Availability of computing resources has been extensively studied in literature with respect to uptime, session lengths and inter-arrival times of hardware devices or software applications. Interestingly enough, information related to the presence of users in online applications has attracted less attention. Consequently, only a few attempts have been made to leverage user availability pattern to improve such applications. In collaboration with Erwan Le Merrer from Technicolor, we studied an availability trace collected from MySpace. Our results show that the online presence of users tends to be correlated to that of their friends. User availability also plays an important role in some algorithms and focus on information spreading. In fact, identifying central users i.e. those located in central positions in a network, is key to achieve a fast dissemination and the importance of users in a social graph precisely vary depending on their availability.

Chemical programming model

Participant : Marin Bertier.

This work, done in collaboration with the Myriads project team, focuses on chemical programming, a promising paradigm to design autonomic systems. The metaphor envisions a computation as a set of concurrent reactions between molecules of data arising non-deterministically, until no more reactions can take place, in which case, the solution contains the final outcome of the computation.

More formally, such models strongly rely on concurrent multiset rewriting: the data are a multiset of molecules, and reactions are the application of a set of conditioned rewrite rules. At run time, these rewritings are applied concurrently, until no rule can be applied anymore (the elements they need do not exist anymore in the multiset). One of the main barriers towards the actual adoption of such models come from their complexity at run time: each computation step may require a complexity in O(n k ) where n denotes the number of elements in the multiset, and k the size of the subset of elements needed to trigger one rule.

Our objective is to design a distributed chemical platform implementing such concepts. This platform should be adapted to large scale distributed system to benefit at his best the inherent distribution of chemical program.

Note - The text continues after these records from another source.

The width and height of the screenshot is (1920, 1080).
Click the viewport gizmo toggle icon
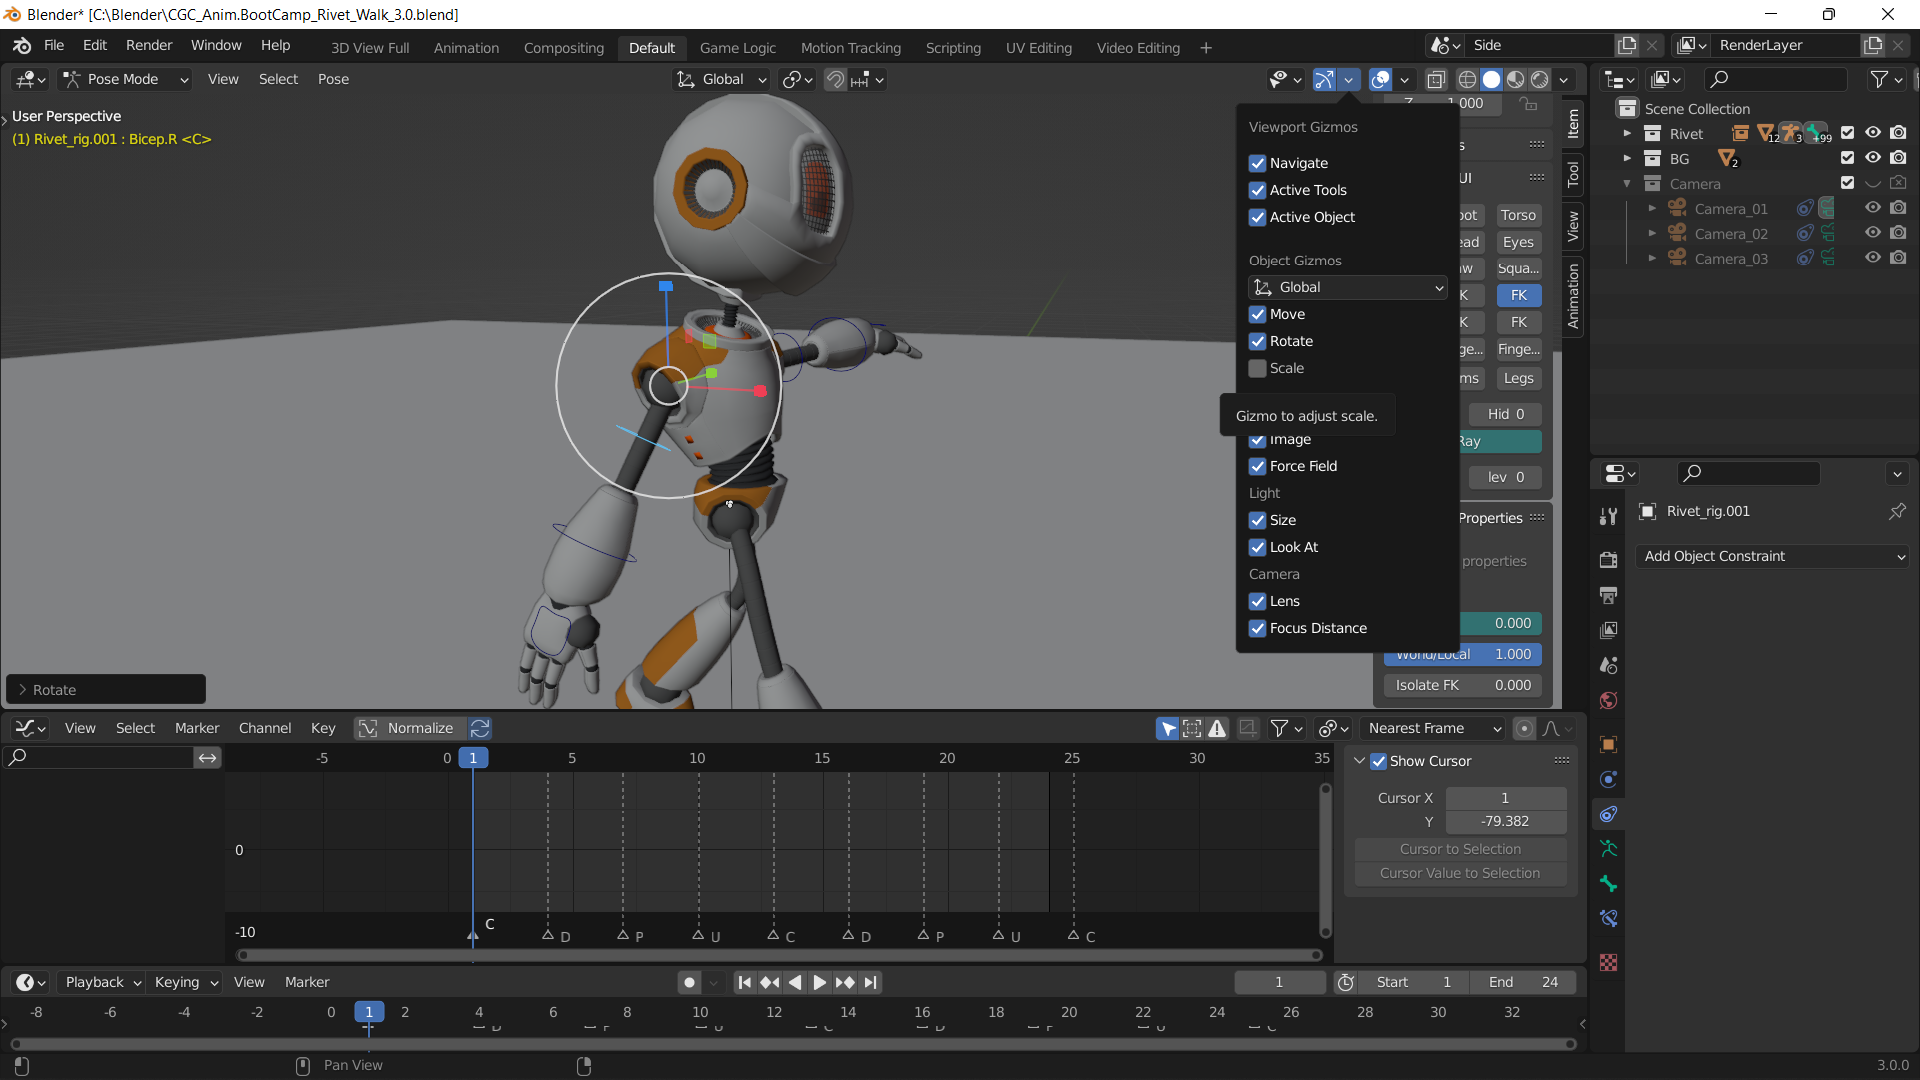(1324, 80)
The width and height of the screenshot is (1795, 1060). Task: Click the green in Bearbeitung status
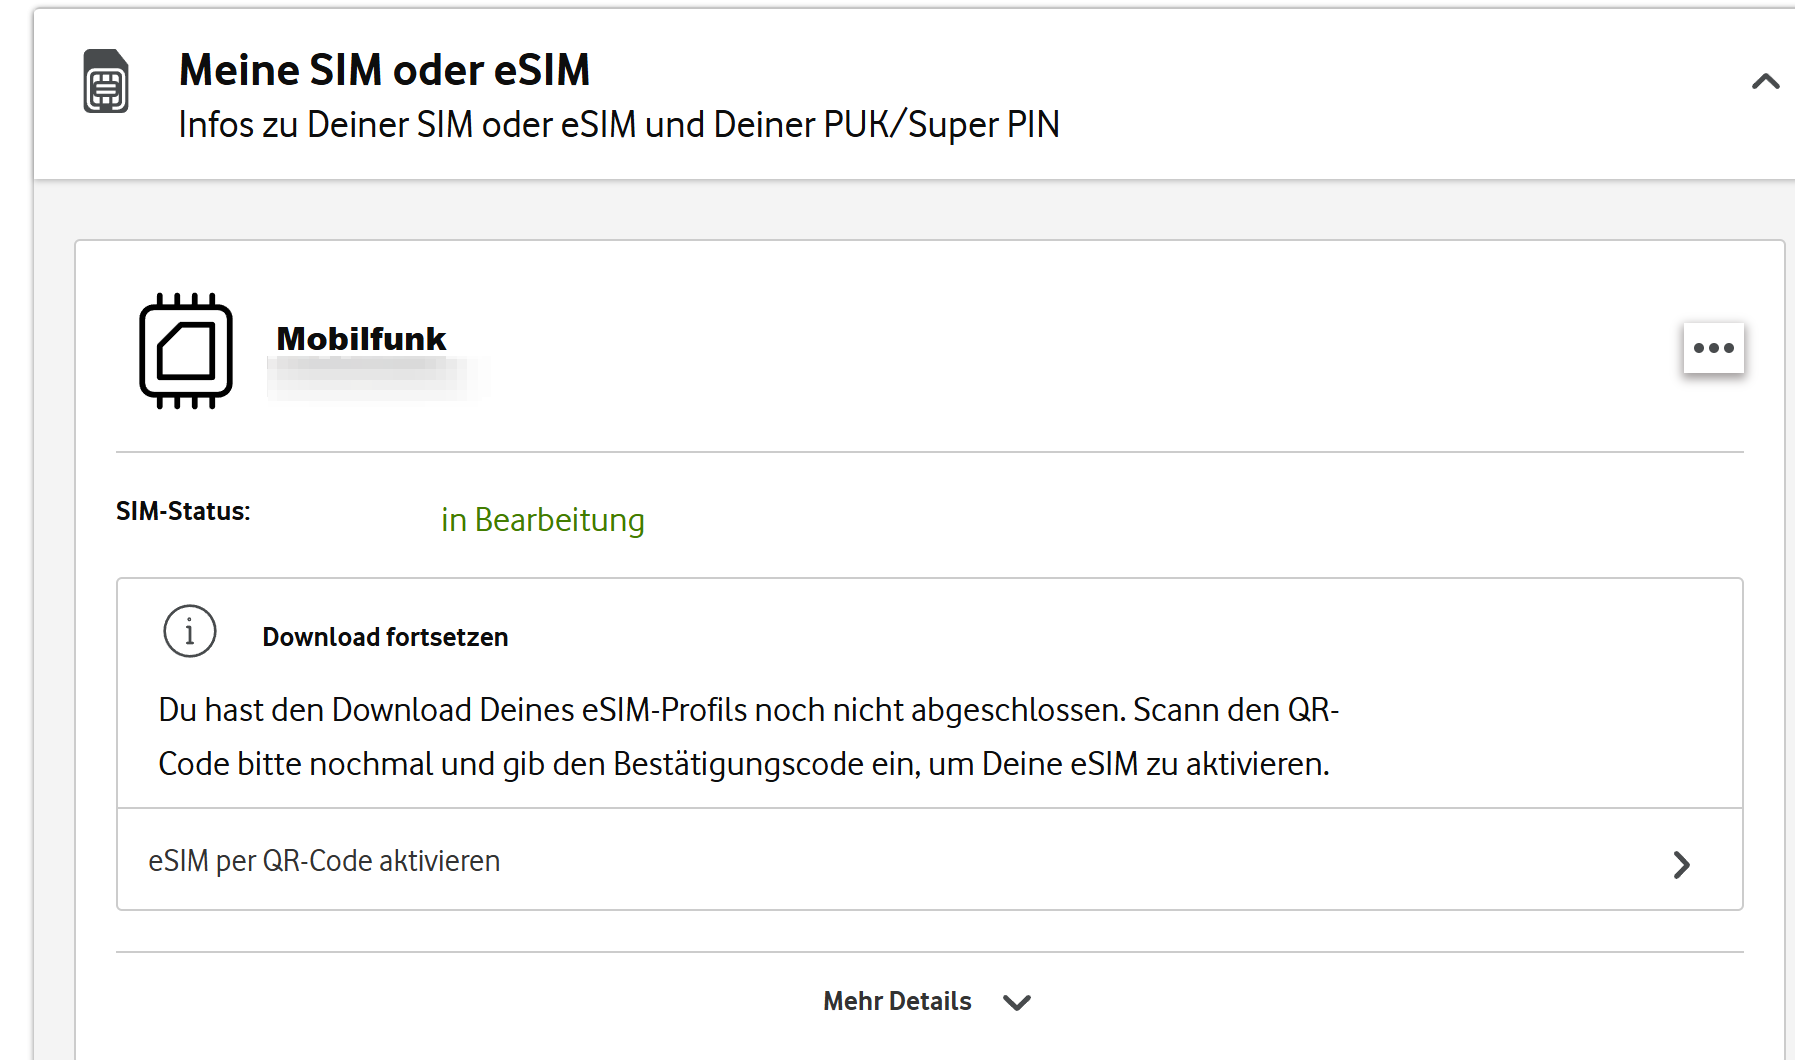[x=542, y=520]
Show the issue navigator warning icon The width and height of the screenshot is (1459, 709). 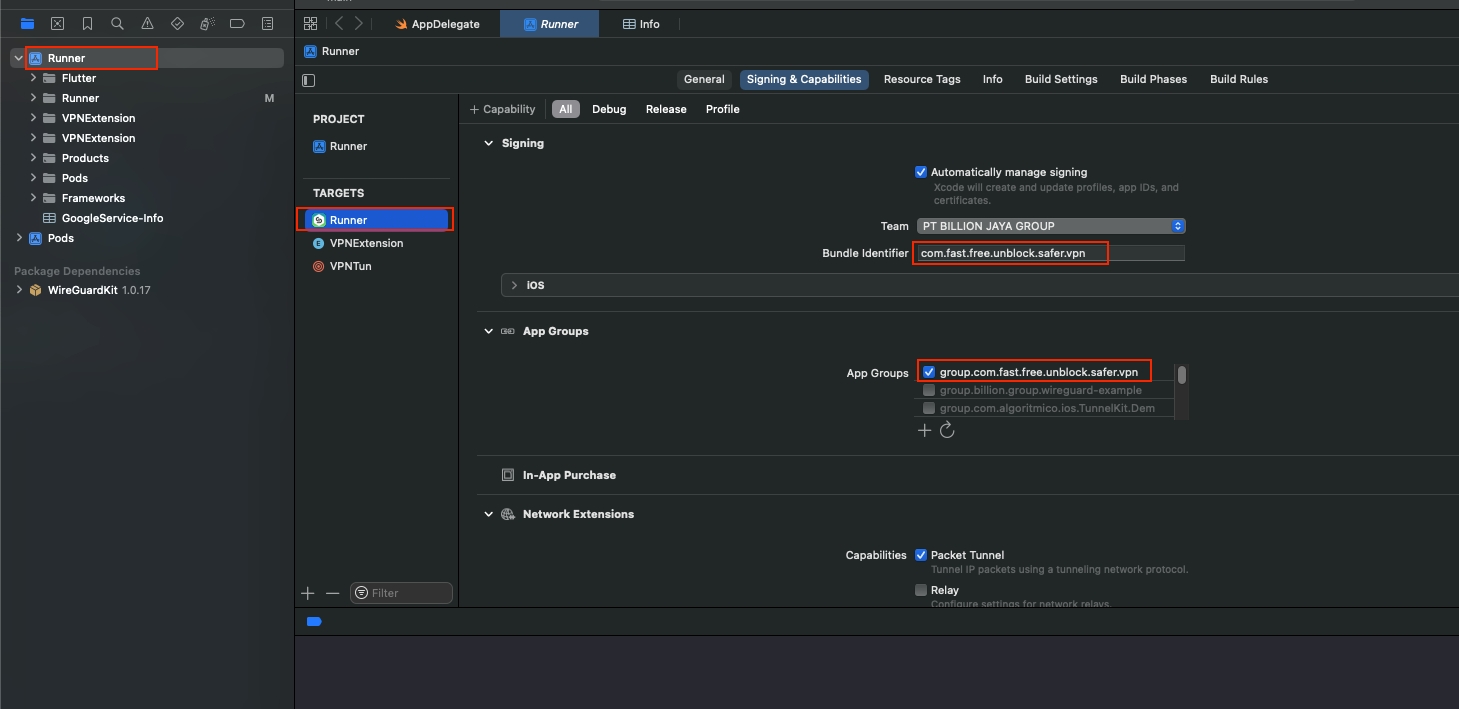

Within this context, we proposed a protocol for the atomic capture of objects in a DHT [20] . This protocol is distributed and evolving over a large scale platform. As the density of potential request has a significant impact on the liveness and efficiency of such a capture, the protocol proposed is made up of two sub-protocols, each of them aimed at addressing different levels of densities of potential reactions in the solution. While the decision to choose one or the other is local to each node participating in a program's execution, a global coherent behavior is obtained.